A survey of more than 1,000 older Americans found that while 76% of all respondents said they plan to age in place in their home, one in six respondents viewed it as a “financial necessity” given the rising costs of other care settings and living facilities, and that one in four (25%) respondents do not expect to receive any help as they age.
Nearly half of respondents (47%) characterized aging in place as both a preference and a financial necessity in tandem.
The survey, conducted by caregiver supply marketplace Carewell, also found that there were several associated concerns that older Americans have with aging in place.
“Where seniors live also affected their outlook on aging at home, with some experiencing safety concerns or uncertainty about staying at home,” the organization said.
The leading concern, for 64% of respondents, was health. This was followed by safety (41%); family or caregivers struggling with care needs (39%); and isolation or loneliness (36%).
One-third of respondents (33%) were concerned with becoming a burden to friends or family, while 29% were worried they would not have enough support from either family members or their local communities.
The survey also found that seniors residing in rural parts of the country were more likely (81%) to say they’re planning to age in place, compared with those living in urban (77%) and suburban (73%) areas. Those living in suburbs were “the most uncertain — 27% felt unsure or unwilling to stay,” the survey results said.
The lack of expectation for any assistance in later life by one-in-four respondents was seen as “alarming” by the organization. This could shape any plans or broader goals they may have for independent living in later life, a priority for most older Americans as the population gets older with time.
But long-term care services are also seen as essential for opening up the possibilities of remaining in the home.
A recent study authored by researchers at Johns Hopkins University’s Bloomberg School of Public Health suggests that the integration of health, social services and community-based support systems must be improved to better accommodate the desires of older Americans.
“Aging in place” is but another overused term in the industry. Congress tells us in HECM law what their goal was in enacting the HECM insurance provisions in its opening paragraph, titled simply “Purpose” which states the following:
“(a) Purpose
The purpose of this section is to authorize the Secretary to carry out a program of mortgage insurance designed—
(1)to meet the special needs of elderly homeowners by reducing the effect of the economic hardship caused by the increasing costs of meeting health, housing, and subsistence needs at a time of reduced income, through the insurance of home equity conversion mortgages to permit the conversion of a portion of accumulated home equity into liquid assets; and
(2)to encourage and increase the involvement of mortgagees and participants in the mortgage markets in the making and servicing of home equity conversion mortgages for elderly homeowners.”
Some swear that President Ronald Reagan attributed his signing the HECM portion of the passed bill into law, somehow had something or another to do with “aging in place.” The problem is no one has cited any document that says that.

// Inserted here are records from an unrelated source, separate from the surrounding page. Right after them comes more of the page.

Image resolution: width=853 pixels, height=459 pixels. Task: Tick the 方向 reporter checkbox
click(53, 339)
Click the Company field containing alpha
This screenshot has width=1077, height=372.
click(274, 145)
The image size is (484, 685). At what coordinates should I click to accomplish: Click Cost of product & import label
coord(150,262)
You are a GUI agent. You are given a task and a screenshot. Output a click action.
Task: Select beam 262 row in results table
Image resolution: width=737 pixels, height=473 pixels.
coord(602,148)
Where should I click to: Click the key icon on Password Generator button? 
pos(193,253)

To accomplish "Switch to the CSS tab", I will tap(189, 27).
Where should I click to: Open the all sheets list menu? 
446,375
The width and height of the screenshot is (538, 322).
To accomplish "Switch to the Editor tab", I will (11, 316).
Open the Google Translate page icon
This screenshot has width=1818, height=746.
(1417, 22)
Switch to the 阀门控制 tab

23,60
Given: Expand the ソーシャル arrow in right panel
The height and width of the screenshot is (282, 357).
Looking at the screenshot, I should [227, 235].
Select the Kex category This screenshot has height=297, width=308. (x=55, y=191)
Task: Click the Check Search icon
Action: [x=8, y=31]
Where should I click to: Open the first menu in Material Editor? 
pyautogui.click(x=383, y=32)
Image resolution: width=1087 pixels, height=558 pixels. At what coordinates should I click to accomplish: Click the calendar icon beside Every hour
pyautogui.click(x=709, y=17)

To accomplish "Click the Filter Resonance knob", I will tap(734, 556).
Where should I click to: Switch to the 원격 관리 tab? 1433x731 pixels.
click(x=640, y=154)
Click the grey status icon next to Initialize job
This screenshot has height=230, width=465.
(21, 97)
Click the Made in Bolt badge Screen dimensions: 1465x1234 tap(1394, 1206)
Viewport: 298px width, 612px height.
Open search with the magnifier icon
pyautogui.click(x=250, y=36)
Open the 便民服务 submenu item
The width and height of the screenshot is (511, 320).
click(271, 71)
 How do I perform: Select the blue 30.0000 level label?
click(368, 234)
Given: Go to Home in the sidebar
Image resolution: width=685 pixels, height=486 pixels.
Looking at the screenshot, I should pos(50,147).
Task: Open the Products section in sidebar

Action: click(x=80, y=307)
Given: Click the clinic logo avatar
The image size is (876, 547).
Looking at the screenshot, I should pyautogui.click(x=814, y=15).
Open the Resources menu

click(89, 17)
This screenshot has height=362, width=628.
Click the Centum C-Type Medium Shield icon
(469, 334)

Yet since there was no H4P until fiscal year 2009, it seems aging in place was an underlying assumption in the law, even if not stated by the President or members of Congress who passed by the provision.
It seemed to be understood in the passed bill, since one had to reside in the collateral for the majority of typical calendar to avoid defaulting on a HECM.
Since as a CPA, facilitating the origination of a HECM for a client back in 2004, we have seen article after article repeating the basic information shown above. That is “old news,” as a fellow corporate officer used to say with great frequency. It is hard to believe that at the beginning of calendar year 2025, such enforcement of this concept is needed. This shows how little the industry has grown in the last twenty years. In fact we grew to over 4 times the HECM endorsement volume we had last fiscal year but then the series of falls we have endured over the last 15 plus years (what seems like a near death experience resulting from a thousand cuts).
Somehow “aging in place” does not seem as “exciting” or “enlightening” as it once did. For growth and expansion, we need to find and focus on ideas that will enlighten and excite and less on mere, accepted facts like “aging in place.”